My art practice began in my country of birth (Spain), and was rooted in drawing. As I moved to the United States in my teens, it expanded and currently encompasses painting, printmaking, papermaking, textiles and digital collage. It reflects a tactile sensibility and an affinity for layering, patterning and ornamentation. Throughout all of my work, paper and fabric have remained as the central connecting elements in my practice, and the main driving interests in my material research.

Thematically my artwork was originally focused on the interaction among the female body, advertising, and fashion, and it viewed the female body as a repository of a range of cultural and psychological experiences. I was interested in how fashion and female display are implicated in the construction of a female identity, along with political and social messages regarding popular perceptions of female beauty. My visual vocabulary included motifs referencing struggle, renewal, joy, and a fascination with beauty, biology, myth, and belief.

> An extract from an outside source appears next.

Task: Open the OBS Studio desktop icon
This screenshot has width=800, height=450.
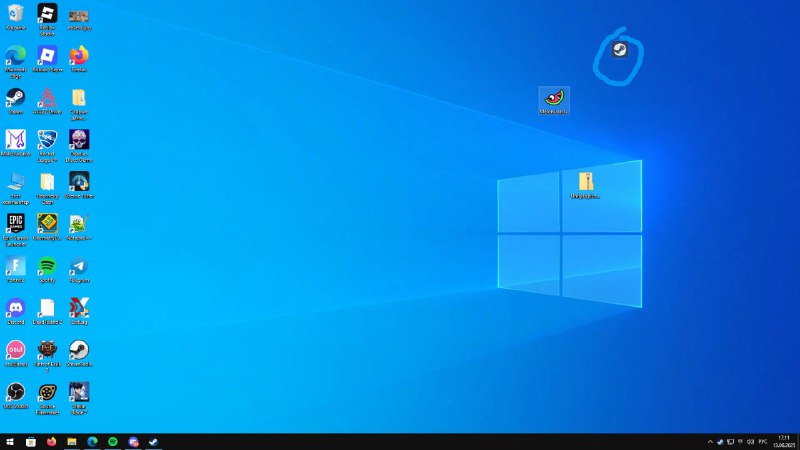Action: click(15, 391)
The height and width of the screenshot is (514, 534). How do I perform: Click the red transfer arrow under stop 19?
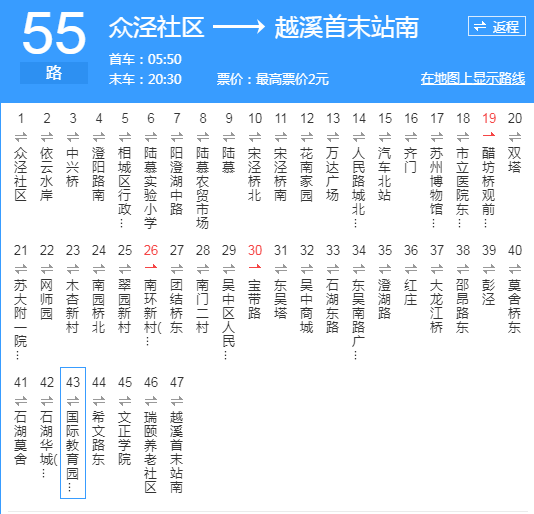tap(489, 136)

Over time my interest shifted towards the formal relationships between clothing and the female body, considering the body and the layers wrapping it – skin and garment – as a meditation on identity and self. In that context, I regarded the garment as a “second skin” which simultaneously hides and reveals or, alternatively, a carcass that echoes the body in its absence. I incorporated motifs and imagery that relate to the body and garment, sometimes conceiving the two as one, intermingling both into a single organism: the body as self / the garment as self.

Recently I have become invested in representing the female body in a different way altogether. No longer concerned by its outer shell, I am inspired by imagined visions of its insides, microbiology, and a pulsing emotional and spiritual inner landscape. I consistently conceptualize it as connected to nature, and to perennial and inexplicable forces that guide and shape it, thus offering a less concrete and finite way of understanding the body.